Tailoring your look to a group’s standards is how almost everything works. You don’t show up to play baseball in a scuba suit. You don’t show up for a business meeting in board shorts and flip-flops, unless you work in Silicon Valley, in which case you don’t show up in a tie and wingtips. And you don’t wear Goth makeup, “Born To Be Bad” tats and fishnet tights to a cheerleading tryout — unless you’re doing a performance art piece, which might actually be funny.
If you want to be a cheerleader, your hair should have “volume” and your eyelashes should be “false,” because that’s how cheerleaders roll. You don’t like it? Fine, do what everyone who feels the same way has been doing for decades: Sit in the bleachers, roll your eyes, make snarky jokes and stew in your jealousy.
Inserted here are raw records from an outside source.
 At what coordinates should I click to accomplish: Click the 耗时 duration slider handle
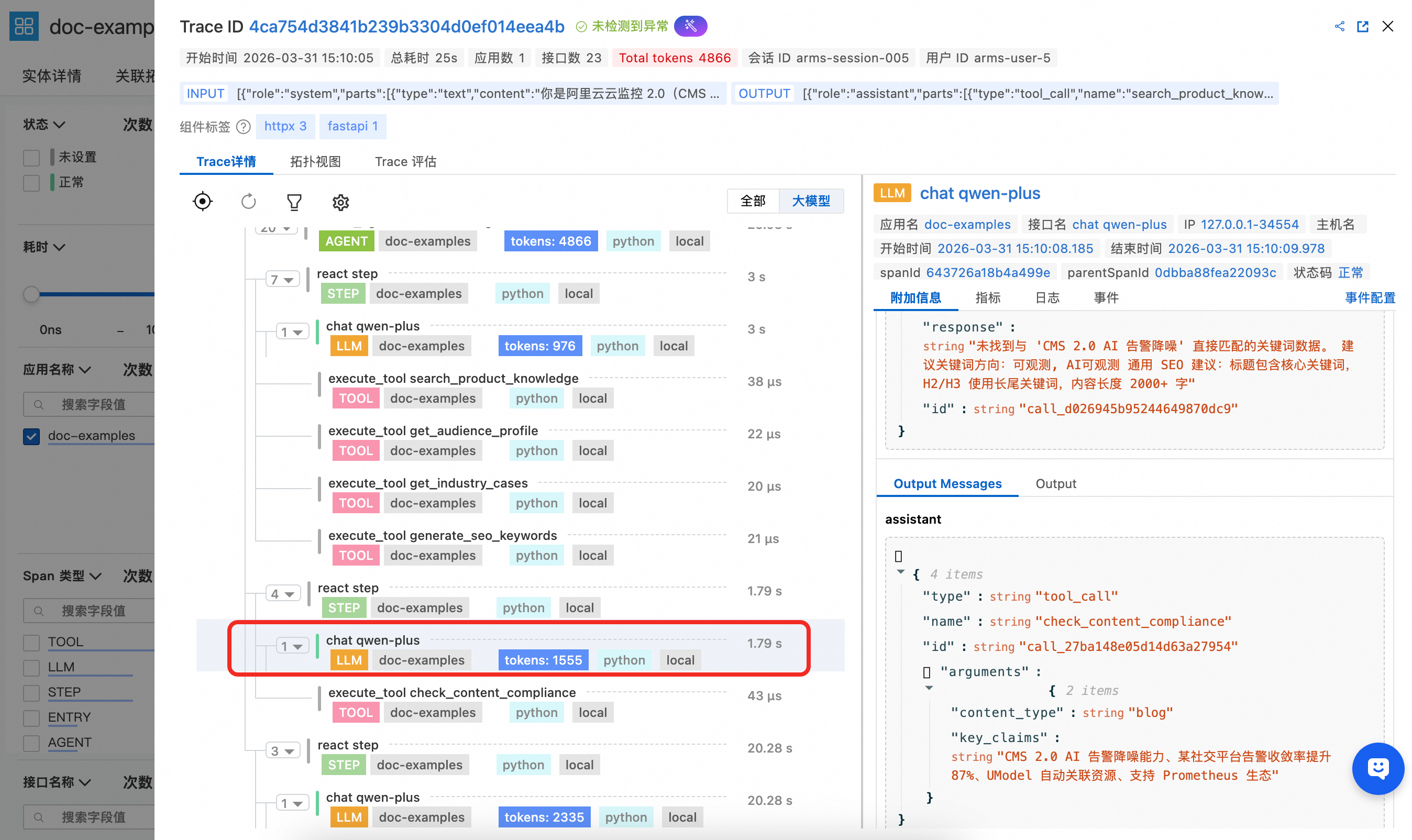(32, 294)
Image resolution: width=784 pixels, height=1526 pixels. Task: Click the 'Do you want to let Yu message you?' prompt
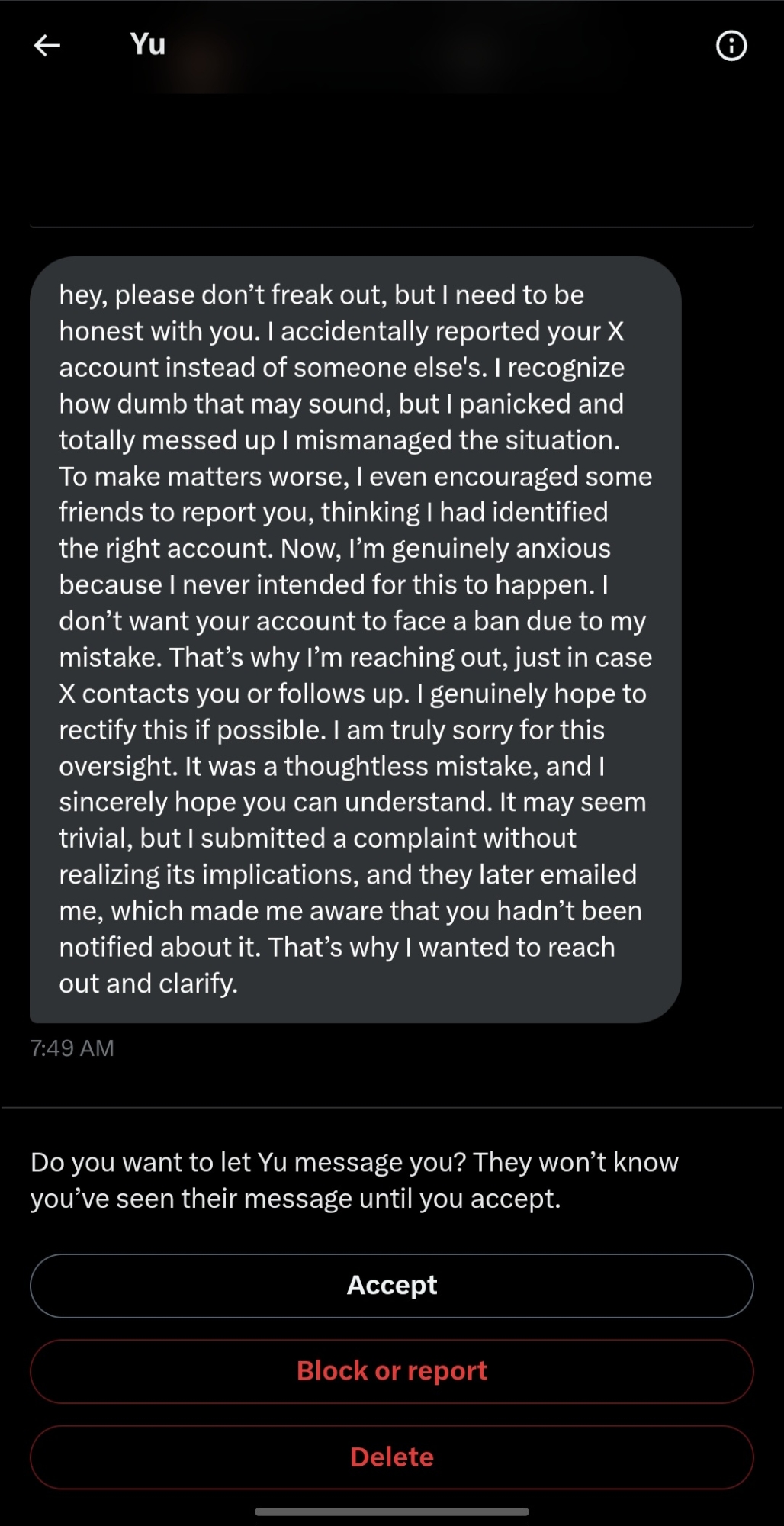coord(355,1180)
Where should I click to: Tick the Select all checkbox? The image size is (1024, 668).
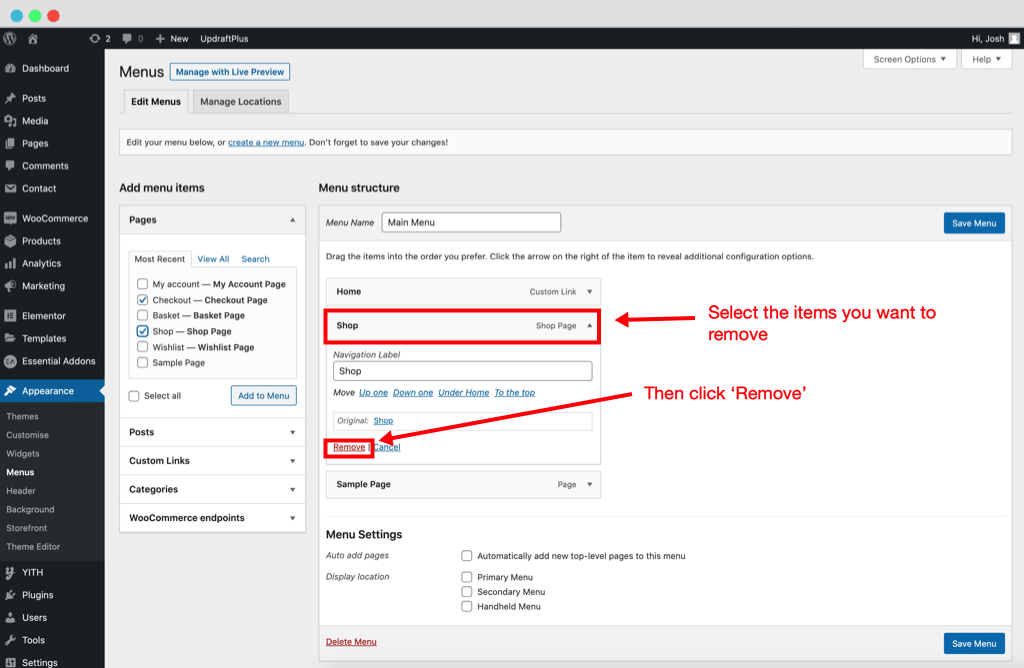134,395
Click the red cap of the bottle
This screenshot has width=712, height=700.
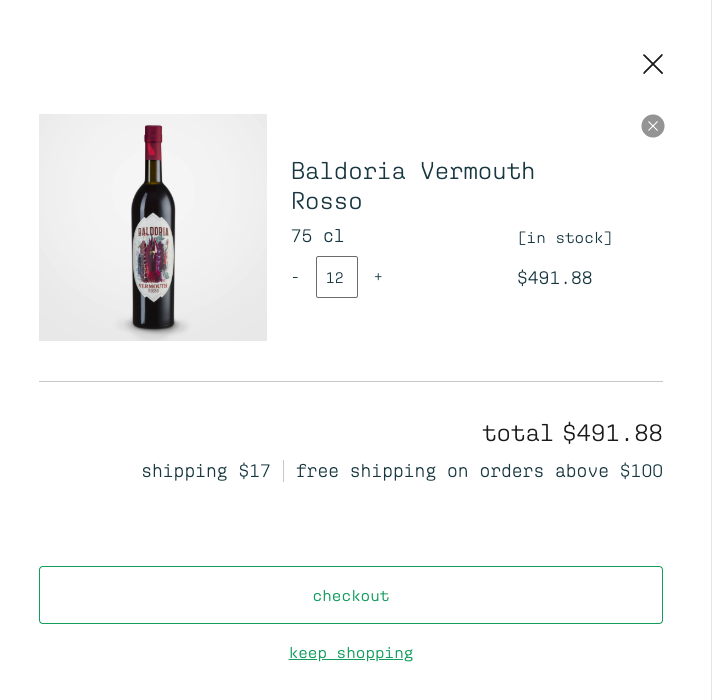click(153, 141)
But hey, these precious snowflakes have learned that almost anything that doesn’t make them feel happy is likely to have something to do with the patriarchy, racism, sexism, miscegenation, white privilege or some other yet to be identified shortcoming of the dominant culture. Don’t believe they learn it at school? Check out this email from a professor at the University of Missouri before it all went in the ditch:
Dr. Tim Evans, an associate professor in the Department of Veterinary Pathology, writes to his colleagues: “I applaud the support provided to our protesting students who, regardless of whether you agree or disagree with them, are using what they have learned in the classroom and putting it to practice.”
If what Dr. Evans says is true, what a profound disservice the faculties of these schools are doing to their students. As I’ve said any number of times, they’re letting the inmates run the asylum, and make no mistake, given the level of this sort of nonsense now ongoing at various schools, they more closely resemble asylums than they do institutions of higher learning.
But there’s a backlash building and the University of Missouri is only the tip of that iceberg. Parents recognized the inmates were in charge and pulled their kids or decided against sending them to that university. Money talks, SJW BS walks.
It is indeed going to be both fascinating and entertaining watching how this all finally sorts itself out. But I can’t at all help observe it all with glee as the very people who taught and enabled this generation of whiners and crybabies are the first it consumes.